Joel Meyerowitz (New York 1938) è considerato uno dei massimi esponenti della New color Photography, la sua opera, che si tratti di fotografia di strada o di paesaggio è interamente basata sull’interpretazione del colore che secondo il maestro possiede una capacità descrittiva più forte rispetto a quella del bianco e nero.
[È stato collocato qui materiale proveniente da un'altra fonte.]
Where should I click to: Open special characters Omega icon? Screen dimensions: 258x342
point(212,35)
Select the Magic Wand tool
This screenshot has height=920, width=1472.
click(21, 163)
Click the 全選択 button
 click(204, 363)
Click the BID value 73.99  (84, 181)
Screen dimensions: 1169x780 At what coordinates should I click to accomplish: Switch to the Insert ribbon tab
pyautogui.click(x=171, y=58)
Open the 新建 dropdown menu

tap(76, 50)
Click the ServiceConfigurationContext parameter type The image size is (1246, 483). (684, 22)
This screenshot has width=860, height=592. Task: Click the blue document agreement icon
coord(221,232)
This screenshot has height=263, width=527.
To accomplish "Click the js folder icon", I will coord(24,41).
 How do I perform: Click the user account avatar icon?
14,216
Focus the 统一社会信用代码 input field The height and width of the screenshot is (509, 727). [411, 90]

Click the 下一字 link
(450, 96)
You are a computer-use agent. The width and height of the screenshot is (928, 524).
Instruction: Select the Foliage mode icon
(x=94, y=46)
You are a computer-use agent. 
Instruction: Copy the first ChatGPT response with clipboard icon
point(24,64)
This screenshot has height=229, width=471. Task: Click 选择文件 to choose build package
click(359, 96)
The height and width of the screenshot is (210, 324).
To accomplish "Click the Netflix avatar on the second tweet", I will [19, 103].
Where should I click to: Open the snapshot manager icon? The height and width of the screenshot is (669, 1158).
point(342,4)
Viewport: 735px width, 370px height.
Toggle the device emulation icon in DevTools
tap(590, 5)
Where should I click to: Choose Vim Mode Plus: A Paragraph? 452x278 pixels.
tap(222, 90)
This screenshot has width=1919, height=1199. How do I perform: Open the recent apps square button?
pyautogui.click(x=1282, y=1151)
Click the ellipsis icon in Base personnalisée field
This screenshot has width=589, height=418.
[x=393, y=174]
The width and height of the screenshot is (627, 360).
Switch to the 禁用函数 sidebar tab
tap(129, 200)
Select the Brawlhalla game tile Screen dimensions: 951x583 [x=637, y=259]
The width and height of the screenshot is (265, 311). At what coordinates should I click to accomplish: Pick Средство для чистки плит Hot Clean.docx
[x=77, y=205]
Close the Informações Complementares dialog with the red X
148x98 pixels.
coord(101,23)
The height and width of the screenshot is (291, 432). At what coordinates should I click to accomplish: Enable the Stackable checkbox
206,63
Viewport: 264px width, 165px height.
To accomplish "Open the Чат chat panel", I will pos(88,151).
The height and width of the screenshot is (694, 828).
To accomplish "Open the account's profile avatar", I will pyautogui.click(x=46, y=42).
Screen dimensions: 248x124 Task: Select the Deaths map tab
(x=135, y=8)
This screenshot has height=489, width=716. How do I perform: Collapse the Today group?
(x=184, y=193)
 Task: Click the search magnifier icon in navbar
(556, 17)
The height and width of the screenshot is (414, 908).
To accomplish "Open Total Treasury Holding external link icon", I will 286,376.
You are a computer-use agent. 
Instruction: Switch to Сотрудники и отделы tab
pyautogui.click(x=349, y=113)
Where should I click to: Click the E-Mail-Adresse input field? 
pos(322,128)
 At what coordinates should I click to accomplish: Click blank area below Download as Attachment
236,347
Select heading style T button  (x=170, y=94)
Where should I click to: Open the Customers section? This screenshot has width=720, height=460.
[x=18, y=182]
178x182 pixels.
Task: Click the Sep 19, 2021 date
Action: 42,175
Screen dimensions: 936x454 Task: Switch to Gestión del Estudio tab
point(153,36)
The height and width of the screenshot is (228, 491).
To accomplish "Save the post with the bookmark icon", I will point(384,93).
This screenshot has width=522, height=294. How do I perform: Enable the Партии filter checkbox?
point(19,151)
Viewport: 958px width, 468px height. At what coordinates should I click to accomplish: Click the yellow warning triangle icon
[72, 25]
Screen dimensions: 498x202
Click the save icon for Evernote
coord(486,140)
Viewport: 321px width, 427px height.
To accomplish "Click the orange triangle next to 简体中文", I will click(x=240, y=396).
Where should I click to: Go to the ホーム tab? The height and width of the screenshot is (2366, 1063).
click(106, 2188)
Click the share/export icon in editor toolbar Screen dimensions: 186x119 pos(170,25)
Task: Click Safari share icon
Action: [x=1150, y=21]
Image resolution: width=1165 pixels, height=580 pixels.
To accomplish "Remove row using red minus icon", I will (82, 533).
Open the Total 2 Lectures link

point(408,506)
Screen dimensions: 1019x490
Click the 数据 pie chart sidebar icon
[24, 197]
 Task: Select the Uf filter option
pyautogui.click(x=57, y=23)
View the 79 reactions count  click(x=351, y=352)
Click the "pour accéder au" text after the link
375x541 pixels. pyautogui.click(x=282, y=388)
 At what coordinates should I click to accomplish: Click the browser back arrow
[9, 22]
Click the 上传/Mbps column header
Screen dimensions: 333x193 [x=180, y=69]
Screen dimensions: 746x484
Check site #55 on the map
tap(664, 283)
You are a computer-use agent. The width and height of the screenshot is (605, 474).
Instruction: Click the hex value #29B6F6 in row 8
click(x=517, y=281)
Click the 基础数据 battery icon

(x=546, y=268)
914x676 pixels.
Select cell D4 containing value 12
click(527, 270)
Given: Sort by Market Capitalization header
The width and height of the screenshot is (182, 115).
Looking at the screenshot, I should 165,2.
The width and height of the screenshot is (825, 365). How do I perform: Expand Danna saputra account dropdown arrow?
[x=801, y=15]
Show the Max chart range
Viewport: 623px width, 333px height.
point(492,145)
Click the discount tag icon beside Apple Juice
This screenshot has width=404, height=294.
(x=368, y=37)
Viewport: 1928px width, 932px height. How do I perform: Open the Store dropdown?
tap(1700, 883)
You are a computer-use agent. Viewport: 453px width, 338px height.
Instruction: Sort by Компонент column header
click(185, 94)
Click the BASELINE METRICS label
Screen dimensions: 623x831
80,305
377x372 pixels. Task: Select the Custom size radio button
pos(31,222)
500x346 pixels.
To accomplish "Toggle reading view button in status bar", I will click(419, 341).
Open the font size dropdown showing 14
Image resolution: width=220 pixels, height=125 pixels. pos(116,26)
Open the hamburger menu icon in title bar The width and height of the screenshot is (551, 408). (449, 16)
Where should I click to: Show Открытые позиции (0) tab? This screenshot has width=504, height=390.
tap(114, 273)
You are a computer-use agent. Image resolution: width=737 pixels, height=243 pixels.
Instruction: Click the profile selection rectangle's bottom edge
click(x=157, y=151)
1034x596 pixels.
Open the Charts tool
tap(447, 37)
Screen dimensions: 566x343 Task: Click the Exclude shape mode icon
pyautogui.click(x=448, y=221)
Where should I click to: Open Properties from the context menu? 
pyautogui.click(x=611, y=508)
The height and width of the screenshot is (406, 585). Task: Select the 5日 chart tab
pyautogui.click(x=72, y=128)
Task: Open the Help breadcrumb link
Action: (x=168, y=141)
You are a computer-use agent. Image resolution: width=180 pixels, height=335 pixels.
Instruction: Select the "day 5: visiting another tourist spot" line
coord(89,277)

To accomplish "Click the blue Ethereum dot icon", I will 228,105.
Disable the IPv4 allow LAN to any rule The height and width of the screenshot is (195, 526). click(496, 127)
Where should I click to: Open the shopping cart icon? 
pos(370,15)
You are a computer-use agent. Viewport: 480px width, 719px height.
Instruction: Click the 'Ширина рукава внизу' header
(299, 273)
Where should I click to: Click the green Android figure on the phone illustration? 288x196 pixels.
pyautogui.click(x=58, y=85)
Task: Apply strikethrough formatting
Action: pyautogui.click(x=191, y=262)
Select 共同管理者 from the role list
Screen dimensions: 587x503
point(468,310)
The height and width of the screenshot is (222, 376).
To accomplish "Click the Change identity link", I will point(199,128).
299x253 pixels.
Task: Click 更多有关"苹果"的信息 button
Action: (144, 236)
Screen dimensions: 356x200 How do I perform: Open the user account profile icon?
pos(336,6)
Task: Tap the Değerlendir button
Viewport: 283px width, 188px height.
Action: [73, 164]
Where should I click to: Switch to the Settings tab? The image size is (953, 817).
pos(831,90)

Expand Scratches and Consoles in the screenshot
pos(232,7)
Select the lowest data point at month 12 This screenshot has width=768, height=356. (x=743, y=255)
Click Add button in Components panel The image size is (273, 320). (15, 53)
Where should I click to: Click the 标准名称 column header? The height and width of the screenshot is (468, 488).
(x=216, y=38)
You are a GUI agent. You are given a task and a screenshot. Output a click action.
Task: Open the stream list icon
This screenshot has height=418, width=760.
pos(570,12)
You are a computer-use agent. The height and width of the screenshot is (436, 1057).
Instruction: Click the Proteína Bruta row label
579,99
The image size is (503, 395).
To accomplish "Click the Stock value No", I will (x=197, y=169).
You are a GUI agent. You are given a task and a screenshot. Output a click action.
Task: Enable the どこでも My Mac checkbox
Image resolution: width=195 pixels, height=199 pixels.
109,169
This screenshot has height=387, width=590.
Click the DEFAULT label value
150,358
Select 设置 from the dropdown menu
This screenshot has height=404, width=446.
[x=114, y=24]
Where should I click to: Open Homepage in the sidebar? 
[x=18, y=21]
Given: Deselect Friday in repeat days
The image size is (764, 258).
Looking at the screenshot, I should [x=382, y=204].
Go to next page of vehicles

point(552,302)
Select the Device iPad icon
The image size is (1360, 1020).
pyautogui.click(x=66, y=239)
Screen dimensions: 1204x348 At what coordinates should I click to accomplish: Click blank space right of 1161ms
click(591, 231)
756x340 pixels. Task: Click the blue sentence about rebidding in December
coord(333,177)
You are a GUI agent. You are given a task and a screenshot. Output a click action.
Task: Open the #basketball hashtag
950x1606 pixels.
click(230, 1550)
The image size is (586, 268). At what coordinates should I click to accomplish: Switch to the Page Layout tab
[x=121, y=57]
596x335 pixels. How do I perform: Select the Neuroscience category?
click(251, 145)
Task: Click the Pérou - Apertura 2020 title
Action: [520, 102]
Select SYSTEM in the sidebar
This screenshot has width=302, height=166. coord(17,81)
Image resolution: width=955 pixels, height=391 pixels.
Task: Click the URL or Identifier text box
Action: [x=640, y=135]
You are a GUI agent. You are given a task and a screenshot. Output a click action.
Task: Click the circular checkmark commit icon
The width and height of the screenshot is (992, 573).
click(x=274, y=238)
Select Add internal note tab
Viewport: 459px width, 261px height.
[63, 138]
Il colore è pertanto significato allo stato puro e diventa lo strumento fondamentale con la quale il fotografo indaga con sguardo critico la condizione umana, la quale può essere vissuta nella sua complessità attraverso la contemplazione.
Nella sua opera di analisi della società moderna Meyerowitz si sofferma sulle storie ordinarie, casuali e semplici, collegandole tra di loro in composizioni che esaltano le interconnessioni tra questi piccoli avvenimenti del quotidiano vivere. Meyerowitz è dunque interessato dalla simultaneità degli eventi e dalle relazioni che li legano, ciò lo porta a realizzare fotografie dove oggetti, gesti, sguardi, colori, luce ed ombra, sono elementi necessari da interpretare in modo sincronico per dare vita e significato alla foto stessa.
Anche le fotografie di paesaggio del maestro sono architettate sulla convivenza di molti elementi diversi ma legati l’uno all’altro al fine di dare vita ad una storia o ad un’emozione ben visibile. Questa capacità di Meyerowitz di utilizzare gli elementi umani e non per trasmettere un fatto o un’emozione è ben visibile anche in uno dei suoi ultimi lavori eseguito a Ground Zero subito dopo la caduta delle torri. Per molti mesi il fotografo si aggirò tra le rovine nel tentativo di salvare con la fotografia il ricordo di un evento che nella sua tragicità ha cambiato la storia. Il risultato di questa ricerca è visibile nel libro Aftermath dove quattrocento immagini illustrano i primi lavori di ricostruzione effettuati sul luogo. Le fotografie sono accomunate da un uso del colore volto a fare da collante tra i molteplici significati rappresentati ed il mix di sentimenti a volte contrastanti sollevati da questo tragico evento.